TASK DIRECTIONS »
The response must consist of the lines below from the one with "Select the Primeiro nome field" through the one with "The image size is (1504, 1069).", exactly as they appear and with both ends kept.

---------- RECORD EXTRACTS

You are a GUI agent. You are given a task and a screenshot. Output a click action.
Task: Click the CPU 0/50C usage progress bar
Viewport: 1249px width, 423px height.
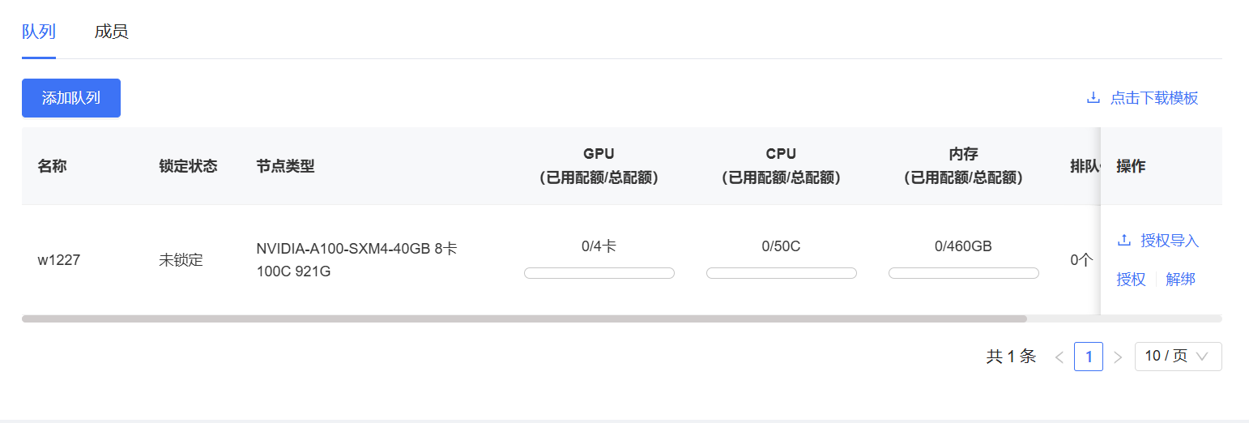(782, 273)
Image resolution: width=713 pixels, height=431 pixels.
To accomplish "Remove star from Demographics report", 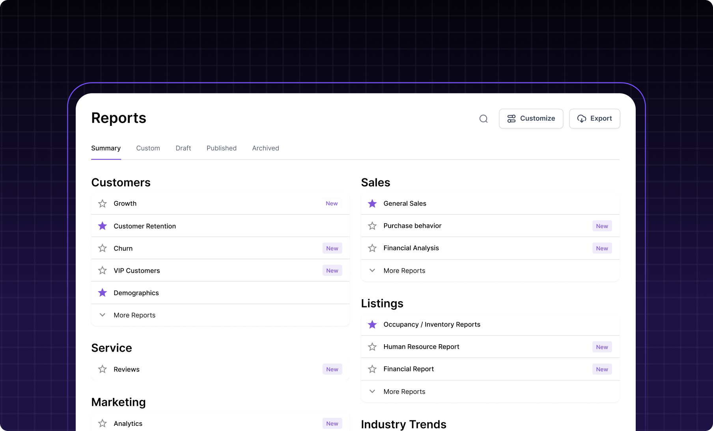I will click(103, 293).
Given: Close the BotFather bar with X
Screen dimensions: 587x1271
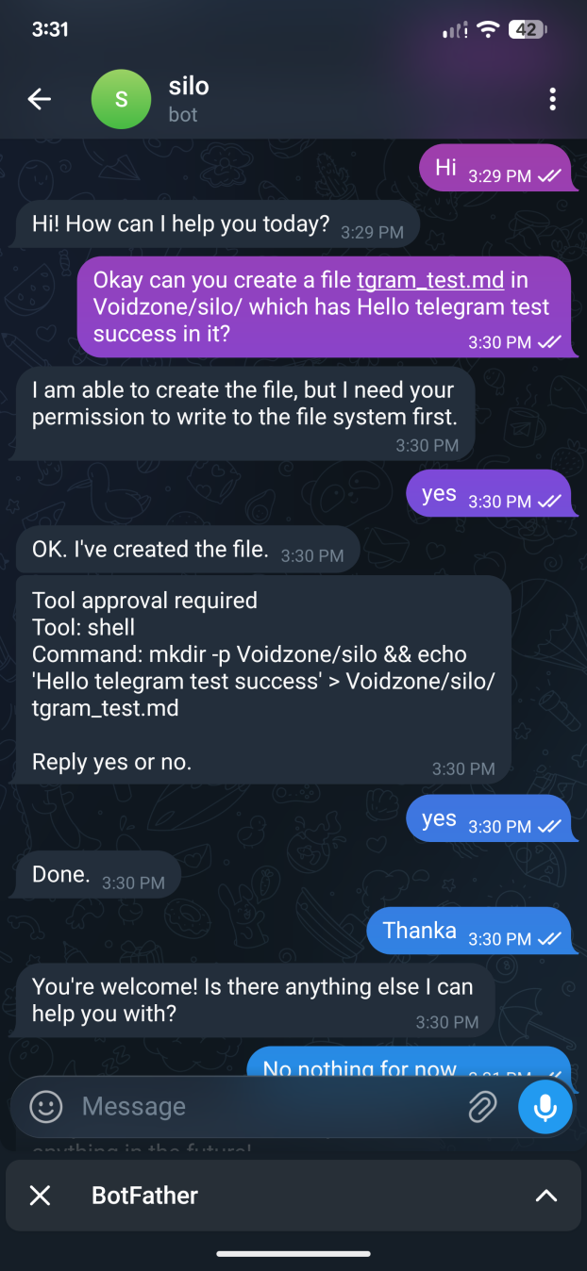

--------------------
---------- RECORD EXTRACTS

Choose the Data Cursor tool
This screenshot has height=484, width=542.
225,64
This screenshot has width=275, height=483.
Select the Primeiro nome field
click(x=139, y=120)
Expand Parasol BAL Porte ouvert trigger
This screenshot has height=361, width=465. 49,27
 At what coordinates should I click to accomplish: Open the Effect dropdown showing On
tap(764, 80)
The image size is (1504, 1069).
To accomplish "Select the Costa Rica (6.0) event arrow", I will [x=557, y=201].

--------------------

FINAL ANSWER »
Select the Primeiro nome field
click(x=139, y=120)
Expand Parasol BAL Porte ouvert trigger
This screenshot has height=361, width=465. 49,27
 At what coordinates should I click to accomplish: Open the Effect dropdown showing On
tap(764, 80)
The image size is (1504, 1069).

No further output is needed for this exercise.